Hardware Verification Technologies
The Hardware Verification Technologies department develops methodologies and tools geared toward assisting in the verification of IBM's hardware development. Our technologies encompass both complementing approaches for this domain, i.e., simulation-based and formal verification. The department specializes in the development of solutions for high-end designs focusing on the verification of micro-processors, multi-processor designs, and large systems.
Our principal assets are in the domains of random test generation and model checking. In these areas, we have several well-known state-of the-art solutions. These technologies have been the main focus of our department since its inception, and continue to represent the cornerstone of our activities today:
- Genesys-Pro: Random test generator for processor level verification
- RuleBase: Model checker for formal verification
Over the years, our department has developed several generations of these basic technologies, each time proposing a new paradigm and each time yielding state-of-the-art solutions above the industry standards. Presently, we are working on the two most recent versions of these technologies:
- TPA (Test Plan Automation) is a methodological layer of exploitation of Genesys-Pro for automating test plan verification.

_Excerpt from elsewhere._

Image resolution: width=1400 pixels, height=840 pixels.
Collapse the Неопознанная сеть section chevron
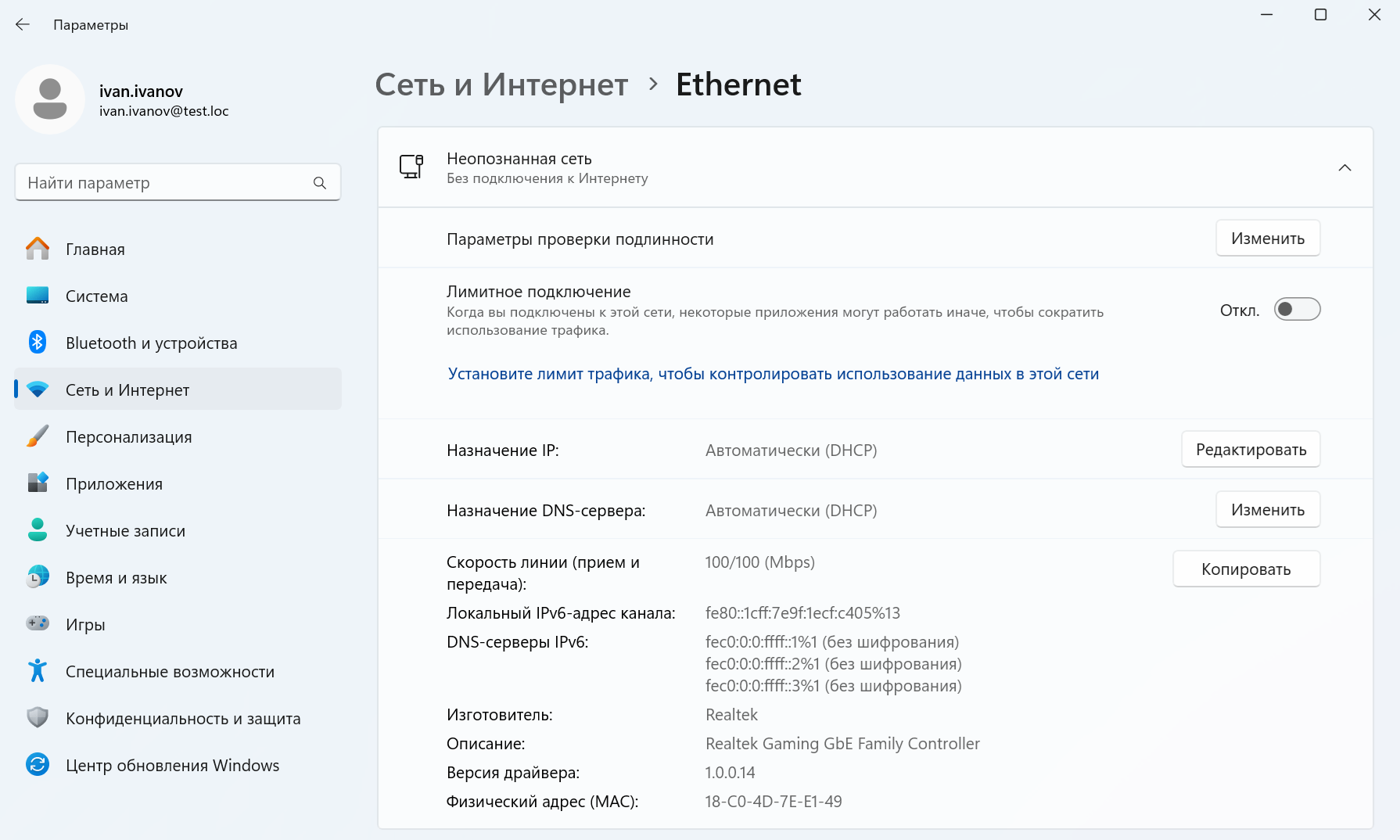(x=1344, y=167)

Technology-wise, this new approach represents a significant upgrade of the Genesys-Pro platform, primarily the transformation of the basic scheme of generation from instruction-centric to scenario-centric.
- RuleBase SixthSense edition represents the merger of two tools independently developed in IBM during the last two decades: RuleBase Parallel Edition, which was developed in this department; and SixthSense, developed in the Austin EDA lab initially as a tool embracing the semi-formal domain, and which in turn became a powerful full-blown model checker featuring the transformation-based approach. By exploiting the relative strength of both tools, RuleBase SixthSense edition takes model checking into a new realm in terms of speed and capacity, the two key challenges of this area.
These two technologies are fully generic and can thus be applied to any hardware design or architecture. While the model checking technology is generic by nature, such genericness is reached in the area of random test generation by applying a model-based approach. Through this approach, the tool has a clean separation between the architecture dependent and independent parts, thereby making it applicable to any architecture. Whereas this enables quick customization and exploitation for any new IBM designs, it also opens the door for usage by other companies. Indeed, these technologies are licensed to several external customers, with a current focus on (but by no means limitation to) the ARM architecture.
Spawning from these two basic technologies, many additional verification technologies have been developed in the department. One of the most basic ones is X-Gen, our random test-generator for system-level verification. Borrowing the model-based approach from its Genesys-Pro cousin, X-Gen has been (and still is) advantageously applied to all large IBM systems for more than 10 years.
At the core of these test generation tools lies a constraint satisfaction engine which enables to solve the multitude of often competing constraints which naturally emanate from user requests, legal requirements and biasing. Since constraint solving is such a central topic in Test Generation, we have developed through the last decade our own tool, called GEC, for this purpose.
In addition, the department has also projects in the areas of soft-error (InsightER), pervasive logic (Sequence verification), floating-point verification (FPgen), and designer-level verification (Diver). It is worth noting that FPgen, which fully supports the ubiquitous Floating Point IEEE standard, is also licensed to external customers.
We develop solutions for the post-silicon stage, as well. Our main tool in this domain is a bare-metal exerciser called Threadmill which is used by P-Series.
In parallel, and in a sense above most of these activities, we are also investing a significant effort in the Verification Cockpit project, which is developing a platform to assist verification leads to conveniently oversee and control the whole verification process. The basic observation is that this process produces massive amounts of data. Our platform will assist in displaying the process and analyzing its contents, trends, and correlations, thereby helping the decision-making process, and ultimately enabling the automation of some of these decisions.
Lastly, following the idea that verification can have a simpler task if the design is itself cleaner, we have been along the years also investing in developing tools for logic design assistance. Currently, our main activity in this domain is the development of a tool (called Tiger) for timing analysis.
These various projects are distributed into the following three groups:
Our verification technologies are focused on Hardware. Solutions for applications of our verification assets to domains beyond hardware (software, system engineering, etc.) are developed in the Emerging Quality and Design Technologies Department.